### TO DO
Render the material from its start through the line that contains "coord(849,177)" as a Markdown table with the columns Row and Line, giving each non-blank line its own numbered row. Leave the pictures out of the answer.

### DATA RECORDS
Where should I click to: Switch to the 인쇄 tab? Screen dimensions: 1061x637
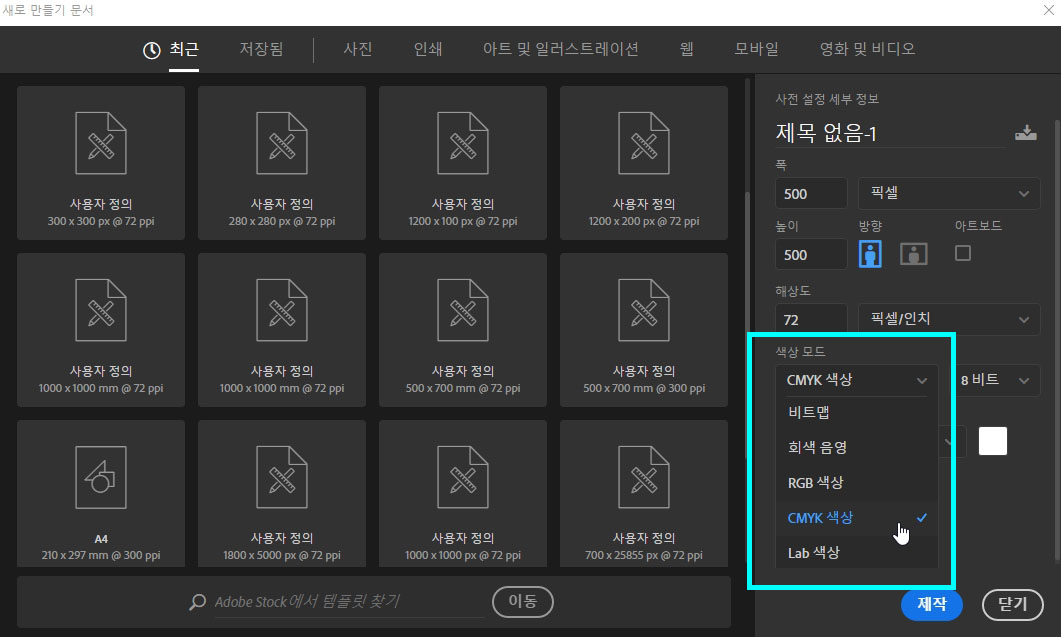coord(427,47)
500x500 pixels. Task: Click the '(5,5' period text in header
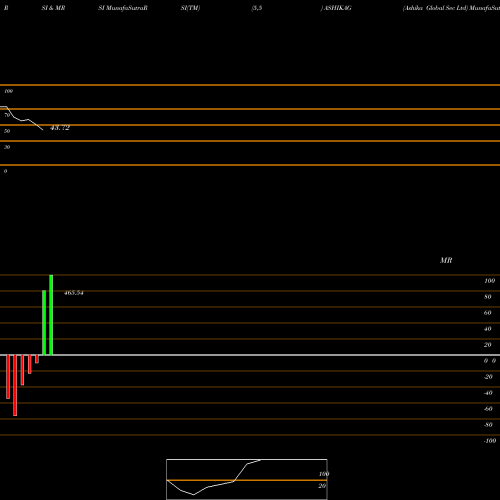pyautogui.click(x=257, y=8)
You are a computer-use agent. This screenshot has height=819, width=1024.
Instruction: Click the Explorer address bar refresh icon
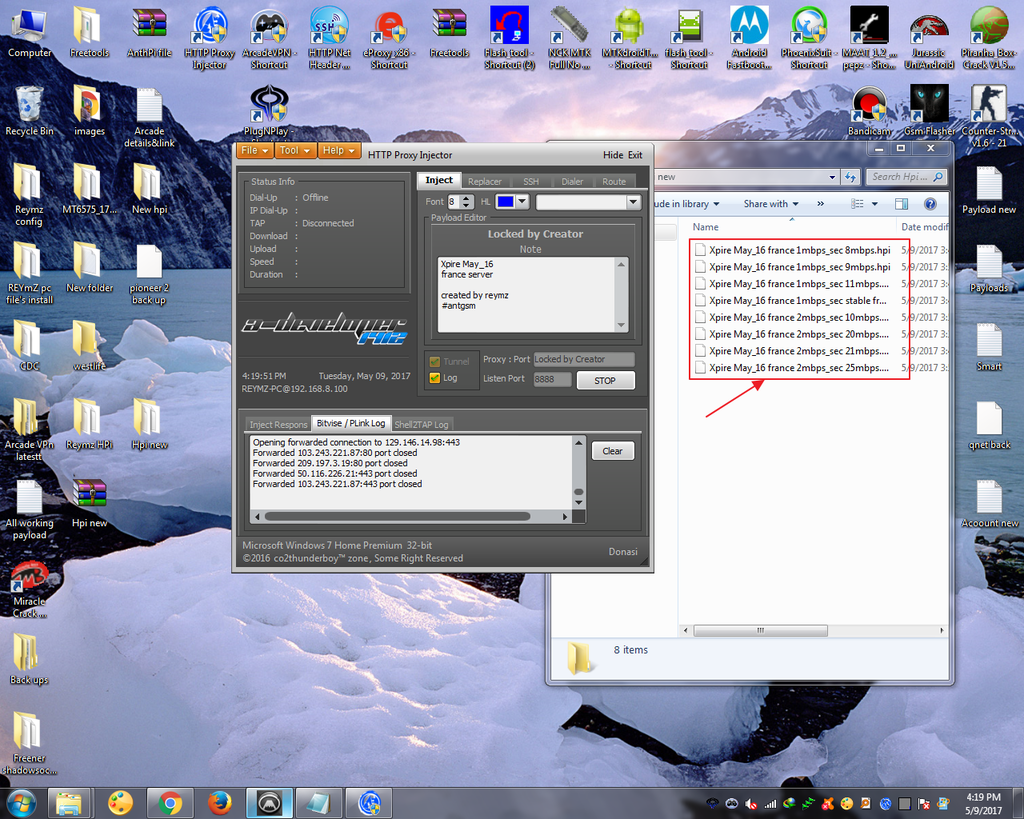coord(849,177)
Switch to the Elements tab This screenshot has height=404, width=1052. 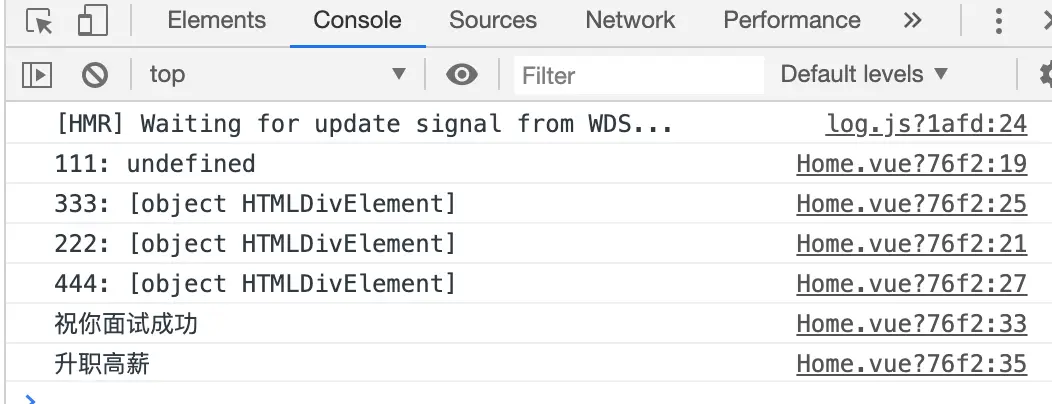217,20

### RESULT
| Row | Line |
|---|---|
| 1 | Where should I click to: Switch to the 인쇄 tab? Screen dimensions: 1061x637 |
| 2 | coord(427,47) |
| 3 | 500x500 pixels. Task: Click the '(5,5' period text in header |
| 4 | pyautogui.click(x=257, y=8) |
| 5 | You are a computer-use agent. This screenshot has height=819, width=1024. |
| 6 | Instruction: Click the Explorer address bar refresh icon |
| 7 | coord(849,177) |